Moi non plus, je ne sais pas prier. Parce que je suis le dernier d’une longue série de disciples mal embouchés qui font rien qu’à réclamer des techniques et passeraient facilement plus de temps à se demander s’ils “font bien” qu’à faire, tout simplement. Voire même – encore plus simplement – à se laisser faire.
La solution nous a pourtant été donnée, puisque la question fut posée une bonne fois pour toutes par un disciple que Luc n’a pas vu l’intérêt de nommer : “Seigneur, apprends-nous à prier”… Le résultat, c’est la plus simple des prières ; la plus directe, aussi, avec un subtil équilibre d’exigences (pour soi-même) et de demandes (à Dieu). On n’a pas encore fait mieux. Normal, vu l’auteur.
Il y a pourtant une façon de l’améliorer sensiblement, ce bon Notre Père : c’est de le garnir de gros bouquets de Je vous salue, Marie. Et là, j’entends tous les parpaillots de mon entourage (y’en a) gémir et crier au sacrilège ! C’est pour ça que je leur réponds d’emblée : “Faites ch…” Au moins, c’est dit et je peux continuer à être d’accord avec mon avis ; que je partage, soit dit en passant. S’il est vraiment besoin de le dire, quitte à dire de grosses banalités pour certains, l’Ave est bien moins une prière à Marie qu’une prière par Marie. Même que c’est pour ça que je l’aime bien aussi, celle-là : parce qu’on a tous un jour été un gamin qui, timidement, n’osait pas trop aller demander un truc à son père, et qui préférait demander à sa mère de se faire l’intermédiaire. Histoire de mettre un peu de douceur dans la requête. Les enfants timides sont des roublards. Les cathos aussi, et ils ont bien raison.

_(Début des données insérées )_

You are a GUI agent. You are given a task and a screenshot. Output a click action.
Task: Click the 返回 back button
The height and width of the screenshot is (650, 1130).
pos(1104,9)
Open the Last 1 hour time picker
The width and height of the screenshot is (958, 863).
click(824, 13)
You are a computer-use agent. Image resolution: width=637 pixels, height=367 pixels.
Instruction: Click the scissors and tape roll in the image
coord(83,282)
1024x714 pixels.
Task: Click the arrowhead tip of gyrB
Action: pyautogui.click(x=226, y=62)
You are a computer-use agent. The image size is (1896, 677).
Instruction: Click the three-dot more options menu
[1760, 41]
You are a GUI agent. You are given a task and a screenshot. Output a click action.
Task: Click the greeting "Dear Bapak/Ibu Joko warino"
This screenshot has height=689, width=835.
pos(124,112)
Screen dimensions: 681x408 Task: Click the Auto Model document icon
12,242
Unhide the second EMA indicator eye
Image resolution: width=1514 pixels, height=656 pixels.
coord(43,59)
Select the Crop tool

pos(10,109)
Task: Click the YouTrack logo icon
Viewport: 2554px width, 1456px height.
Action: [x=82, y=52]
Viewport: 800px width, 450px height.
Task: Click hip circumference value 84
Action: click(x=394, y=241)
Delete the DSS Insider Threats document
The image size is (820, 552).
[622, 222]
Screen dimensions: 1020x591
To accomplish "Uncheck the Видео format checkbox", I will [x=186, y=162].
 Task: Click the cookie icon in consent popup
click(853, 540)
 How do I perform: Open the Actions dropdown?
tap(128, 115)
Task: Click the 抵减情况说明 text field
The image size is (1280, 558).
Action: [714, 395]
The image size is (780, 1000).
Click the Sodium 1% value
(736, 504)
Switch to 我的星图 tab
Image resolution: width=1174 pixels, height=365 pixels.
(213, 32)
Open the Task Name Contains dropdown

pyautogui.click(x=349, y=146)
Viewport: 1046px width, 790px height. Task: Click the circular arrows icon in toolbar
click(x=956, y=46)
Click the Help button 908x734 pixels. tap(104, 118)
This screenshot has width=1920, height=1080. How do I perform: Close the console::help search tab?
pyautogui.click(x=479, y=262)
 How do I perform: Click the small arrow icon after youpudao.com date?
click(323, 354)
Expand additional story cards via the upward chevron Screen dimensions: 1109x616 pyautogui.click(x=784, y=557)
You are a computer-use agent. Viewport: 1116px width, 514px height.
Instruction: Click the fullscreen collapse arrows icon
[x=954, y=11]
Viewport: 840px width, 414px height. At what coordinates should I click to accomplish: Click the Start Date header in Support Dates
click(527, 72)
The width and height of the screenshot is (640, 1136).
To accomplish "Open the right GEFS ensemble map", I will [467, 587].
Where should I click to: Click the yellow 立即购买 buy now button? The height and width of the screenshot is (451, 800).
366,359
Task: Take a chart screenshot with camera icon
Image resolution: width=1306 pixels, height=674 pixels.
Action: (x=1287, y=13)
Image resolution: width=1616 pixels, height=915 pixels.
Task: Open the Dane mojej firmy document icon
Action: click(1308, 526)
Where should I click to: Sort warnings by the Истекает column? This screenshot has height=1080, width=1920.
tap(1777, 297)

Mais entourer les Notre Père de gros bouquets, disais-je. Question bouquet, je conseille la dizaine ; et tant qu’à faire, les offrir par cinq (avec une petite amorce de trois pour un, histoire de compléter le tout. C’est très joli, et ça tient dans la poche. Et ça va avec tout : un brin de marche, une pointe de métro, un soupçon d’ennui en réunion…
Le Je vous salue, Marie ? un simple petit coup de pouce. Au sens propre comme au figuré, c’est ça qui est le plus beau.